**Description of the task**. Return the lines from the line containing "Zeytinyağı (46, 250)" through the last line of the material below, exactly as they appear and with no others.

**Listed entries**.
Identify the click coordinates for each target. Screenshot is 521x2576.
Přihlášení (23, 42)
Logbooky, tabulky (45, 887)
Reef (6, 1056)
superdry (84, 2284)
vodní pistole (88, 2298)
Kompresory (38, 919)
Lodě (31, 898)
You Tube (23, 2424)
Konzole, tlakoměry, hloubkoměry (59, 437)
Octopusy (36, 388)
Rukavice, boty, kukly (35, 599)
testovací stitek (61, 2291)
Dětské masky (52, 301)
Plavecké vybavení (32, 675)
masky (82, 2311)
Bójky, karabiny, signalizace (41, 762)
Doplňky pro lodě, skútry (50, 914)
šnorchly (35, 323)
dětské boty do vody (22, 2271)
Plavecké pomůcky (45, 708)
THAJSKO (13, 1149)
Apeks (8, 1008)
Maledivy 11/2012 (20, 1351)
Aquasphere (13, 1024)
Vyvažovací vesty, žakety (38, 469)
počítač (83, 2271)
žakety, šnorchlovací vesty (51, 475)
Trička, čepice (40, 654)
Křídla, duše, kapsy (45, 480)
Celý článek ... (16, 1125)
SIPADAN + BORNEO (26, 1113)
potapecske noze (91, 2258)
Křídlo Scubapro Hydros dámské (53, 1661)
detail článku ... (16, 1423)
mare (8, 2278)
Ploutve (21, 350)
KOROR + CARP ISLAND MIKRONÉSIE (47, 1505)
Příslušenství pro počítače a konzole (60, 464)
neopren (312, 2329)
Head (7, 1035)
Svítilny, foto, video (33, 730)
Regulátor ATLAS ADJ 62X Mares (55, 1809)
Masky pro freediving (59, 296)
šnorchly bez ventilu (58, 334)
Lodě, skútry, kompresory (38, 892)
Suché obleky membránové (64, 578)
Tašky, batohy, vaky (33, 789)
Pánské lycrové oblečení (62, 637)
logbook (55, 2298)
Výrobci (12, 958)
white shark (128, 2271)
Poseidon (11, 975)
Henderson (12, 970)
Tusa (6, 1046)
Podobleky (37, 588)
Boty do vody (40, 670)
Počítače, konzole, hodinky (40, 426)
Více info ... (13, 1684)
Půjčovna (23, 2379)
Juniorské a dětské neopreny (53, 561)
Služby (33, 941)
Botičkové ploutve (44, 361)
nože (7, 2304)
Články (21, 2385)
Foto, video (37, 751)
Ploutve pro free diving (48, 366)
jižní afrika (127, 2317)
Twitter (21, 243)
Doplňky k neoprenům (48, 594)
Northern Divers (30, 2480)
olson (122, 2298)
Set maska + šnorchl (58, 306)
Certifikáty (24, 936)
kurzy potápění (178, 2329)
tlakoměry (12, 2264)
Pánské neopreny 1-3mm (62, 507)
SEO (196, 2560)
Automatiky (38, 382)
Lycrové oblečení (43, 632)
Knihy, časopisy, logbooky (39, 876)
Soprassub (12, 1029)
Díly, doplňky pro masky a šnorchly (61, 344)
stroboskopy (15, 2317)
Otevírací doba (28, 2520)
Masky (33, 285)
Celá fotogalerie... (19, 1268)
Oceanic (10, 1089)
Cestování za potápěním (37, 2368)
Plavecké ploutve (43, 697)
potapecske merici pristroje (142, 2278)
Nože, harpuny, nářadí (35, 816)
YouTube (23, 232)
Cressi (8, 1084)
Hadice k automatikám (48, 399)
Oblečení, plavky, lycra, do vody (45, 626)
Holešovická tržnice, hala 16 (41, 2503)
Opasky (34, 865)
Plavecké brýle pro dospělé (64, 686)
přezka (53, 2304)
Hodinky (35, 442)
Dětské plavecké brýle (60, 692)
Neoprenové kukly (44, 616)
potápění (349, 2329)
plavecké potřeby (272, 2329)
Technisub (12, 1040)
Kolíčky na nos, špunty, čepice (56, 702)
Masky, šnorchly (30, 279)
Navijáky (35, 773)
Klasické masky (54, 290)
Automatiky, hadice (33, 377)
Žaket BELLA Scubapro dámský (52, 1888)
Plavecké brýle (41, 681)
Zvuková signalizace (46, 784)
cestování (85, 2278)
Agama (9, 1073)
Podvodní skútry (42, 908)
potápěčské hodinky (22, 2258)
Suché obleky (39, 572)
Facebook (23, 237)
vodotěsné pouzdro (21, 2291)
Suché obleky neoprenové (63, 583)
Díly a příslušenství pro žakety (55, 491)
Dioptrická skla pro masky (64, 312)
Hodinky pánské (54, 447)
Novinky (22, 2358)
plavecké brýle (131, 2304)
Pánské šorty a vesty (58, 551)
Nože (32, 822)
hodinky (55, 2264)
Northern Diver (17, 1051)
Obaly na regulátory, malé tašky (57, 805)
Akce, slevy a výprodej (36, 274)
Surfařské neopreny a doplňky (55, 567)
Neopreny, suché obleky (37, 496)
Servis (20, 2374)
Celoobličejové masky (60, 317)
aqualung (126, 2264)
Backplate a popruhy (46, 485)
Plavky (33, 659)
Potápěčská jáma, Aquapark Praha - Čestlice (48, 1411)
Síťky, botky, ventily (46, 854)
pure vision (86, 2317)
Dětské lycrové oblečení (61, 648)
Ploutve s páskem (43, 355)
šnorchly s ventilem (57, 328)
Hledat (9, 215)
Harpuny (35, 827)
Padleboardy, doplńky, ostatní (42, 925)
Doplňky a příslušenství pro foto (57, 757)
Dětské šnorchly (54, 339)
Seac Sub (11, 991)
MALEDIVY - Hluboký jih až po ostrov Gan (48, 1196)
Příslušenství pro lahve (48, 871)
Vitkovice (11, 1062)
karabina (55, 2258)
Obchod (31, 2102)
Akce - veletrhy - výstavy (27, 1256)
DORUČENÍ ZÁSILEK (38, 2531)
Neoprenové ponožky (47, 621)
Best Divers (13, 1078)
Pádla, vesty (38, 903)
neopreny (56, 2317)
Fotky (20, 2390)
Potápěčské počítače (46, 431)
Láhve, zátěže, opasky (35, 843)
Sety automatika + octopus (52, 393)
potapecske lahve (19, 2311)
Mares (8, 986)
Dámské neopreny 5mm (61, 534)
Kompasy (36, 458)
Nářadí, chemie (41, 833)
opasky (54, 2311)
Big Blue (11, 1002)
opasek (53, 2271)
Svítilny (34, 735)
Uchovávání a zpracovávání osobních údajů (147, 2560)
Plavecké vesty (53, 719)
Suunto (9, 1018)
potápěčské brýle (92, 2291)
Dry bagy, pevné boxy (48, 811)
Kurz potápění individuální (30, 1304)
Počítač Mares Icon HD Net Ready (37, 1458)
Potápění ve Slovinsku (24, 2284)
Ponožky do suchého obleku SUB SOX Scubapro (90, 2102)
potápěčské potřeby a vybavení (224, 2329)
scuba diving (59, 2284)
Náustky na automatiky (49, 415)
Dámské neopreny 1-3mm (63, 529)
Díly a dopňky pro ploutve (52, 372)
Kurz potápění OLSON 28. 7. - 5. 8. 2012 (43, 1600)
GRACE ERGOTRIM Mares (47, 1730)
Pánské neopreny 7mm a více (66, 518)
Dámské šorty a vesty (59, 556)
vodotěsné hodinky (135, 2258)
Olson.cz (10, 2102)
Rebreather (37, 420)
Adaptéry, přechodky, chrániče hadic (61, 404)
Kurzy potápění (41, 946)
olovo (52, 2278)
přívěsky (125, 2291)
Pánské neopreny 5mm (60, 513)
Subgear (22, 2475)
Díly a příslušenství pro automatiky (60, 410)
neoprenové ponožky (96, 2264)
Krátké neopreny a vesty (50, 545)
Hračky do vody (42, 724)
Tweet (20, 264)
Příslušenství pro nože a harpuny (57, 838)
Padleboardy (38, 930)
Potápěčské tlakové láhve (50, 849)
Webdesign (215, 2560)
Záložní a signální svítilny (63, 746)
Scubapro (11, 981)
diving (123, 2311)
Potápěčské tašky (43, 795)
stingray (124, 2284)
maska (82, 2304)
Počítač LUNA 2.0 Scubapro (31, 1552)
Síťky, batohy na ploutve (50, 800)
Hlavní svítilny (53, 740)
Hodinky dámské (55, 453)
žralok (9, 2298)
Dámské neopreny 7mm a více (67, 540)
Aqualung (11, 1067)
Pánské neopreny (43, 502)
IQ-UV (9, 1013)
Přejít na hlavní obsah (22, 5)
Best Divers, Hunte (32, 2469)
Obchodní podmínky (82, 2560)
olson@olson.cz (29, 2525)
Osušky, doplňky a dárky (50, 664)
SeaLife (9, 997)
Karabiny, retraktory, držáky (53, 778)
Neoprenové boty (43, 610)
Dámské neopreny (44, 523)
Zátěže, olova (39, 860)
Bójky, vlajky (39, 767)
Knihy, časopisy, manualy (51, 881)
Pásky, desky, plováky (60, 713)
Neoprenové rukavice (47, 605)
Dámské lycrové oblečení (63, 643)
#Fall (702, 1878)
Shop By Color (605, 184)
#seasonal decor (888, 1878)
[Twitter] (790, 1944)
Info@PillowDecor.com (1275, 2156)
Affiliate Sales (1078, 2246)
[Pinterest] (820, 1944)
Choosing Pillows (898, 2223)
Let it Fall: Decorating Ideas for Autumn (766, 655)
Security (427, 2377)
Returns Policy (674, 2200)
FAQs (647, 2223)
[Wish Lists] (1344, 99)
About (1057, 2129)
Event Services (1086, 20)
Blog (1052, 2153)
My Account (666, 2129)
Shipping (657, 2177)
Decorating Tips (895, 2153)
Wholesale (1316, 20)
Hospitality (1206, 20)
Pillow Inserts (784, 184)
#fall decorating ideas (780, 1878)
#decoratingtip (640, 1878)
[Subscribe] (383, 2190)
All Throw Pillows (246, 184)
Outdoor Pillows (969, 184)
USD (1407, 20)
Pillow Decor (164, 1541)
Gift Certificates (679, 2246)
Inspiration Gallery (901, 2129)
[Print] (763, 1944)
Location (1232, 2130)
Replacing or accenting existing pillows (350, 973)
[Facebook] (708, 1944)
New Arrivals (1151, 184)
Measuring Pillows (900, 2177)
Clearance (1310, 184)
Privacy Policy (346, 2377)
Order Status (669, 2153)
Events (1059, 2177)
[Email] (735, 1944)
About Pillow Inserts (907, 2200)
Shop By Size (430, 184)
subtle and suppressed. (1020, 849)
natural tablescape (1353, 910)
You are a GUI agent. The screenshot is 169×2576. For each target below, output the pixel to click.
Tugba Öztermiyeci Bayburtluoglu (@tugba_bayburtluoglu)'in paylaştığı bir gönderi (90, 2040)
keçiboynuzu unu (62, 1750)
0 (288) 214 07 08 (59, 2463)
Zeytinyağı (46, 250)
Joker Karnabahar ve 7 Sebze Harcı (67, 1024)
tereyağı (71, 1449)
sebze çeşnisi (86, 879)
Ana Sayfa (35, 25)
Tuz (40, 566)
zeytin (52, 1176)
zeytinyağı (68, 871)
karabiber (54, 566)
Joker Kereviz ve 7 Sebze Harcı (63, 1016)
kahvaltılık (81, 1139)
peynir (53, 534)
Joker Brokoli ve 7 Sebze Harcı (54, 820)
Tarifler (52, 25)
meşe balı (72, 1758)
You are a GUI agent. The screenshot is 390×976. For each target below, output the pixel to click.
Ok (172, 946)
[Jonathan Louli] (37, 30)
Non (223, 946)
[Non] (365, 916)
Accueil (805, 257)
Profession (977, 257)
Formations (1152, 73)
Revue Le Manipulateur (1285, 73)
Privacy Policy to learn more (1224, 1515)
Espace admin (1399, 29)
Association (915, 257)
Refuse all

**Answer for this exercise**.
Zeytinyağı (46, 250)
Joker Karnabahar ve 7 Sebze Harcı (67, 1024)
tereyağı (71, 1449)
sebze çeşnisi (86, 879)
Ana Sayfa (35, 25)
Tuz (40, 566)
zeytin (52, 1176)
zeytinyağı (68, 871)
karabiber (54, 566)
Joker Kereviz ve 7 Sebze Harcı (63, 1016)
kahvaltılık (81, 1139)
peynir (53, 534)
Joker Brokoli ve 7 Sebze Harcı (54, 820)
Tarifler (52, 25)
meşe balı (72, 1758)
You are a GUI agent. The screenshot is 390×976. For each target below, output the pixel to click.
Ok (172, 946)
[Jonathan Louli] (37, 30)
Non (223, 946)
[Non] (365, 916)
Accueil (805, 257)
Profession (977, 257)
Formations (1152, 73)
Revue Le Manipulateur (1285, 73)
Privacy Policy to learn more (1224, 1515)
Espace admin (1399, 29)
Association (915, 257)
Refuse all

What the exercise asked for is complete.